Frequently asked questions
Why does League of Legends stutter on a high-end PC?
League is CPU-light, so stutters on strong hardware usually come from something other than raw performance: an uncapped or mismatched frame rate fighting your monitor, background apps stealing CPU time during teamfights, a full shader/DirectX cache, or Windows power settings parking cores. Cap your FPS, close background load, clear the cache, and set a High Performance power plan and the hitching usually disappears.
What FPS cap should I use in League of Legends?
Cap it a few frames below your monitor's refresh rate — for example 141 on a 144Hz monitor or 237 on a 240Hz monitor — so the game stays inside your G-Sync/FreeSync range and never overshoots. Uncapped FPS causes screen tearing and inconsistent frame times, which feel like micro-stutter even when the average number is high.
How do I fix lag spikes in League of Legends teamfights?
Teamfight spikes are usually CPU contention plus a network hiccup at the busiest moment. Close background apps (browsers, overlays, Discord streams), set the game to High priority, cap your FPS, and make sure you're on a wired connection.
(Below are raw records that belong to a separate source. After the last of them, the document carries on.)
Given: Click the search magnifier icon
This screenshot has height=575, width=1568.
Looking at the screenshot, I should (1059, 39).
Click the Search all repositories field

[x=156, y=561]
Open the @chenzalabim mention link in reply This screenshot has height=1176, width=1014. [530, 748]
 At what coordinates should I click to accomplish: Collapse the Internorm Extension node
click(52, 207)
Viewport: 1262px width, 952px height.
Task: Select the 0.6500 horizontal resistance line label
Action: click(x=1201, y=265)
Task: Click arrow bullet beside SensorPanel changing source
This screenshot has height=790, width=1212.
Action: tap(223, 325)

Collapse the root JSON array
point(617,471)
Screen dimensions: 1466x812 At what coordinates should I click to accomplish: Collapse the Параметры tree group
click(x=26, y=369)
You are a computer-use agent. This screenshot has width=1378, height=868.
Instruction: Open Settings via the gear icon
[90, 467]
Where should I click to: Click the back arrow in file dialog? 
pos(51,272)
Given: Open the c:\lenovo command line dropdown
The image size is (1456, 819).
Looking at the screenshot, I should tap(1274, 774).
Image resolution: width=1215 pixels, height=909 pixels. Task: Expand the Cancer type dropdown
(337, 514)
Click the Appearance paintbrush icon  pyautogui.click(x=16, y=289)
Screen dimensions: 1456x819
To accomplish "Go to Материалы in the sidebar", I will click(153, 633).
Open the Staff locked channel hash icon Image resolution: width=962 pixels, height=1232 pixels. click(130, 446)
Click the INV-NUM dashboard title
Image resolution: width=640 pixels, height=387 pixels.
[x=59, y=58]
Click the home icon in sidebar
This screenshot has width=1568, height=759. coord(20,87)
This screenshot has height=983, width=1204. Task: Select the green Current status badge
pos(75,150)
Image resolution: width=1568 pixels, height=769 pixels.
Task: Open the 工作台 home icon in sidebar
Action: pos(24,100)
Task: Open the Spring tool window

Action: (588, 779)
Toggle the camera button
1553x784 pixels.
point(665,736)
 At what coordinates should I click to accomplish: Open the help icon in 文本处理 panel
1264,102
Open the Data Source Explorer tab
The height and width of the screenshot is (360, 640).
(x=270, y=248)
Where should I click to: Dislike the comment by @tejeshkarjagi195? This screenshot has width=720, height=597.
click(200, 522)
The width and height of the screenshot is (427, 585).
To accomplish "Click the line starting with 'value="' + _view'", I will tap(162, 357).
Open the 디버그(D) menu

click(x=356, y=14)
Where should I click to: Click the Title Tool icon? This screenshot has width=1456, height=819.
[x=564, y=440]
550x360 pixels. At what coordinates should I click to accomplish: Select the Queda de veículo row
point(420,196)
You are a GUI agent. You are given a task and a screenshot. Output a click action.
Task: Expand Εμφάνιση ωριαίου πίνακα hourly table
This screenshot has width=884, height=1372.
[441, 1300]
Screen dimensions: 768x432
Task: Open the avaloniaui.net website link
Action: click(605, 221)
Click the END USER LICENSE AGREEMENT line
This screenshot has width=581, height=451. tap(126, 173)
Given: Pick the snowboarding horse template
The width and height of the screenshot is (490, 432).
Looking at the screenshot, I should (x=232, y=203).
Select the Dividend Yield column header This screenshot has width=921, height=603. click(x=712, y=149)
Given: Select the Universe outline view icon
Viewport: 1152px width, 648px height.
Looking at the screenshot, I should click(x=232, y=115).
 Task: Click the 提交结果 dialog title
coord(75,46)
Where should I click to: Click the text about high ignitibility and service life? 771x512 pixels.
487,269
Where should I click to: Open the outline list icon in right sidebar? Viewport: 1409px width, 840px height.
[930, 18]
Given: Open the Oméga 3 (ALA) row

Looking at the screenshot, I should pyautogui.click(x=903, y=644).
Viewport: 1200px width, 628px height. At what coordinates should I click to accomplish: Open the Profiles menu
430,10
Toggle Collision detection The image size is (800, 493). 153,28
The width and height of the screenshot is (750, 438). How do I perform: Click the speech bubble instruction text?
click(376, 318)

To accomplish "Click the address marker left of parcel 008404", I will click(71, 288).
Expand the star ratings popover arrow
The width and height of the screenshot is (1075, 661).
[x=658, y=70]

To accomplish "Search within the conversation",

If spikes persist, verify your power plan keeps cores awake and check for packet loss.
Does lowering settings increase FPS in League of Legends?
League already runs at hundreds of FPS on modest hardware, so lowering graphics rarely raises the average much. What it does help is 1% lows and frame-time consistency during effect-heavy teamfights — dropping Shadows and Effects Quality and turning off anti-aliasing gives you steadier frames when it matters most.
Why is my League FPS suddenly low after a patch?
New patches can invalidate the shader cache and reset some config values, causing temporary stutter and lower FPS until the cache rebuilds. Clear the shader/DirectX cache, verify your in-game settings didn't reset, and update your GPU driver. If it started right after a Windows or driver update, a clean GPU driver install often fixes it.